[Exercise aim]
Below are the records; print exactly the lines from the one with "Given: Show next product image arrow" through the last, both included, and leave the pictures out.

[Records from a dataset]
:::::
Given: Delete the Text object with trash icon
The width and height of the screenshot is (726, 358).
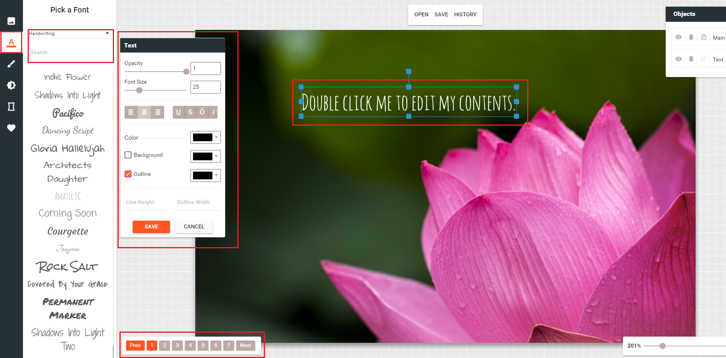Looking at the screenshot, I should (691, 59).
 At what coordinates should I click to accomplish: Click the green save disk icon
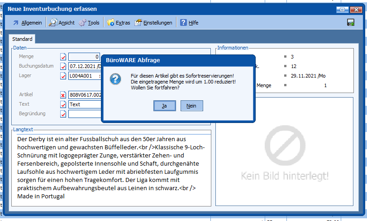[350, 23]
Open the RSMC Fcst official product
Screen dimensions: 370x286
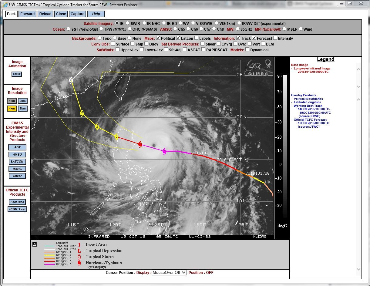pos(17,209)
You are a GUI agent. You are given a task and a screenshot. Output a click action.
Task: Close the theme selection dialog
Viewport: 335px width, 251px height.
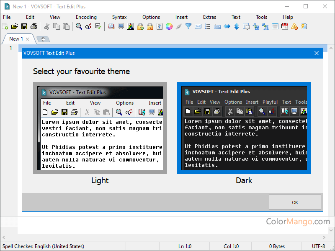point(317,53)
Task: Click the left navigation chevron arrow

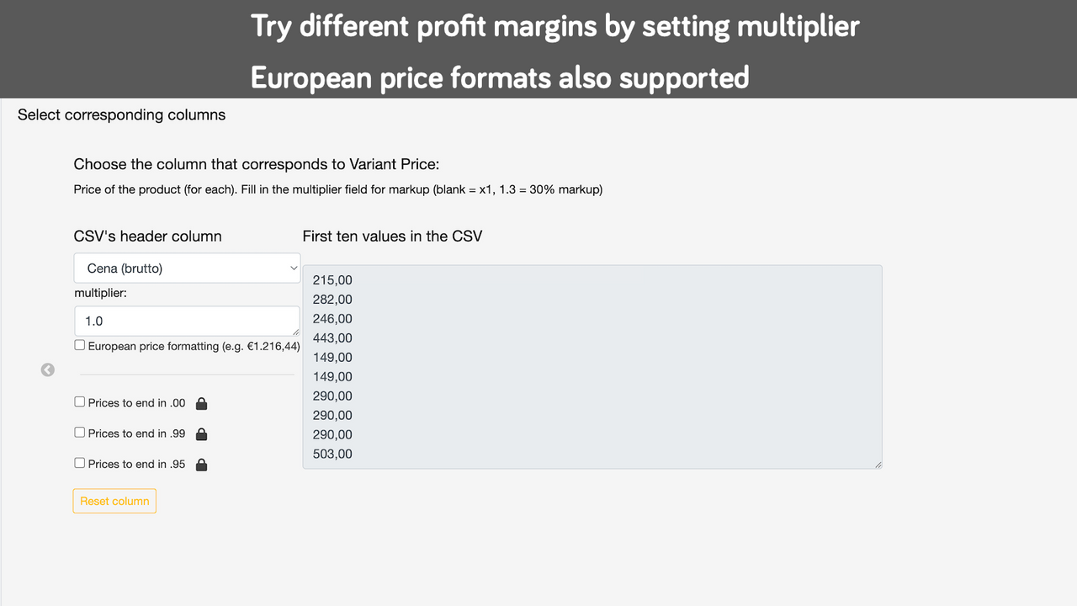Action: (x=47, y=369)
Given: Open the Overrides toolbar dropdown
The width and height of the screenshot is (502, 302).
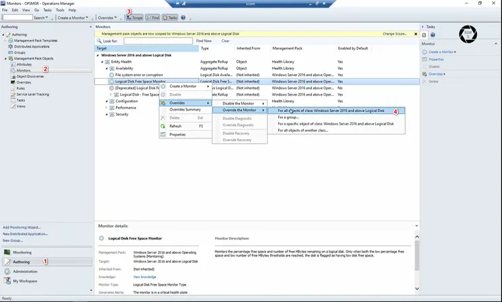Looking at the screenshot, I should [x=107, y=18].

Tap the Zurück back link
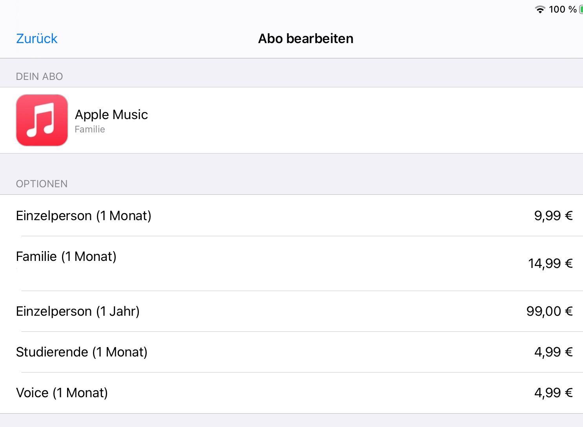tap(37, 39)
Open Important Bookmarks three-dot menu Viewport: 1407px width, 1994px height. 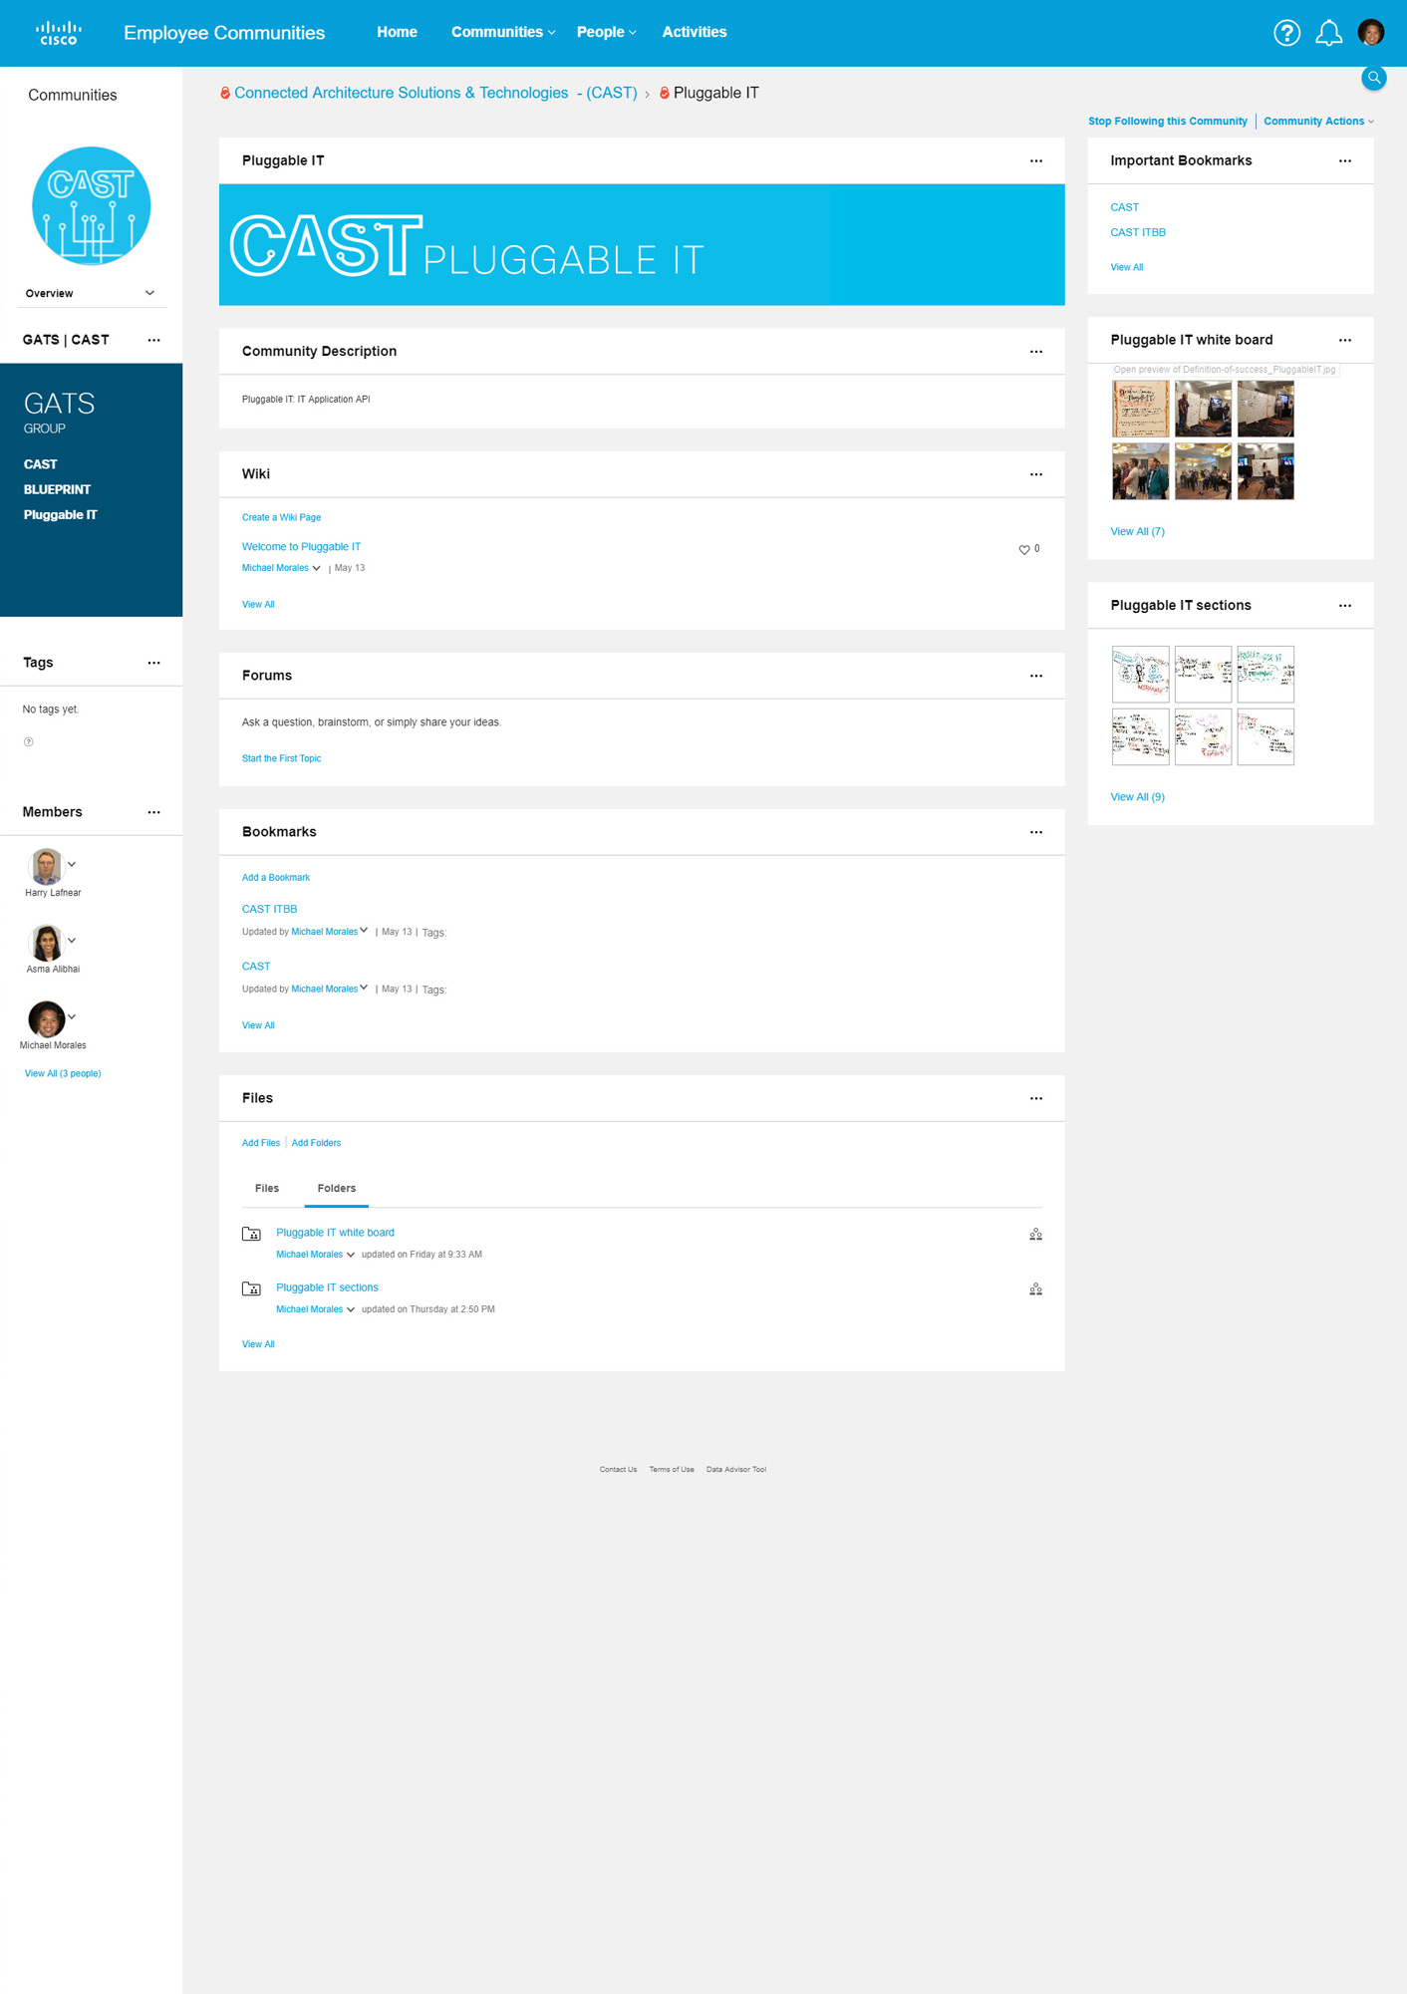coord(1344,161)
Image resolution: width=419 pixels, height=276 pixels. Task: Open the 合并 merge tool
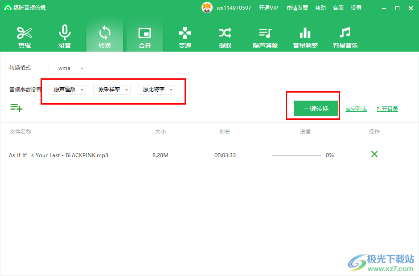(145, 37)
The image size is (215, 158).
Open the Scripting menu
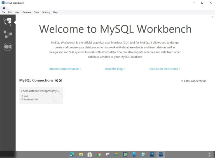tap(46, 12)
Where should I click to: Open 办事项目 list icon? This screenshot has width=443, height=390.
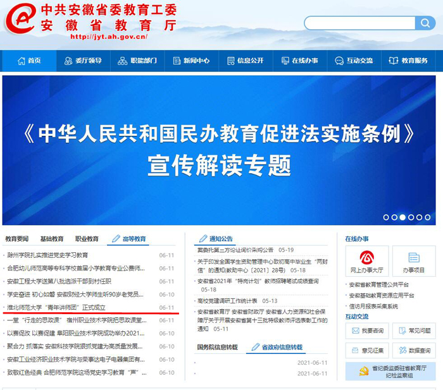click(413, 257)
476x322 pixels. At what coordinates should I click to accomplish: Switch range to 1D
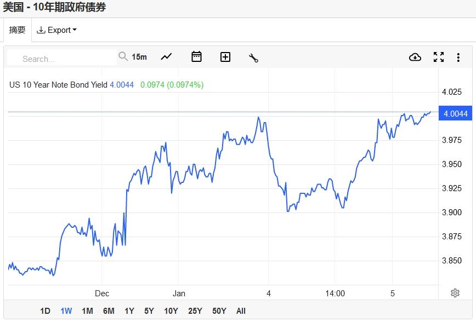point(45,311)
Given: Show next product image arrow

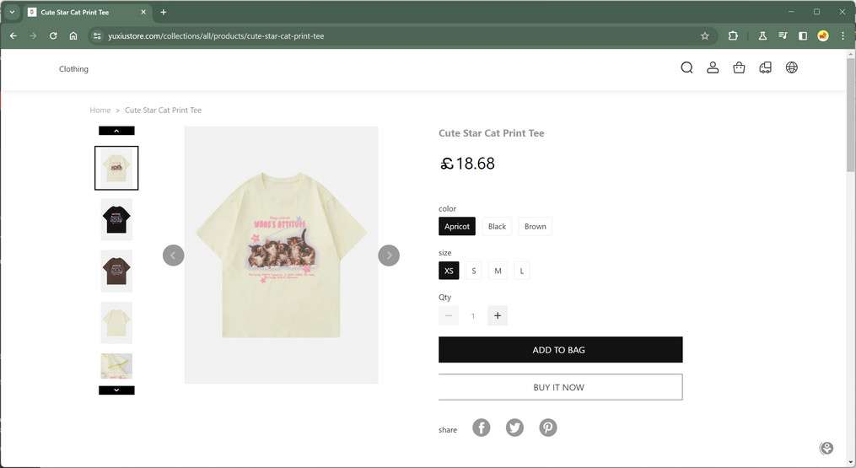Looking at the screenshot, I should point(389,255).
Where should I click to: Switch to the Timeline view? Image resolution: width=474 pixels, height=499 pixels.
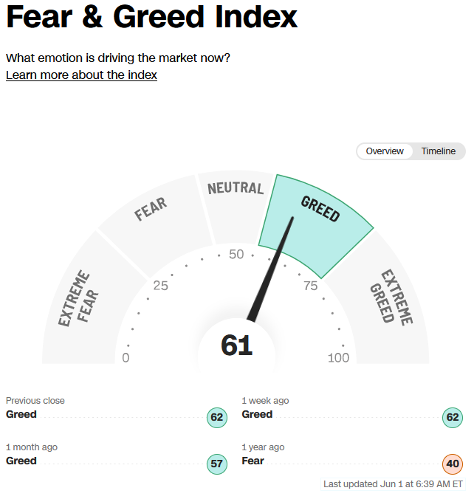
:::::
[Exercise response]
Given: Show next product image arrow

Looking at the screenshot, I should point(389,255).
Where should I click to: Switch to the Timeline view? Image resolution: width=474 pixels, height=499 pixels.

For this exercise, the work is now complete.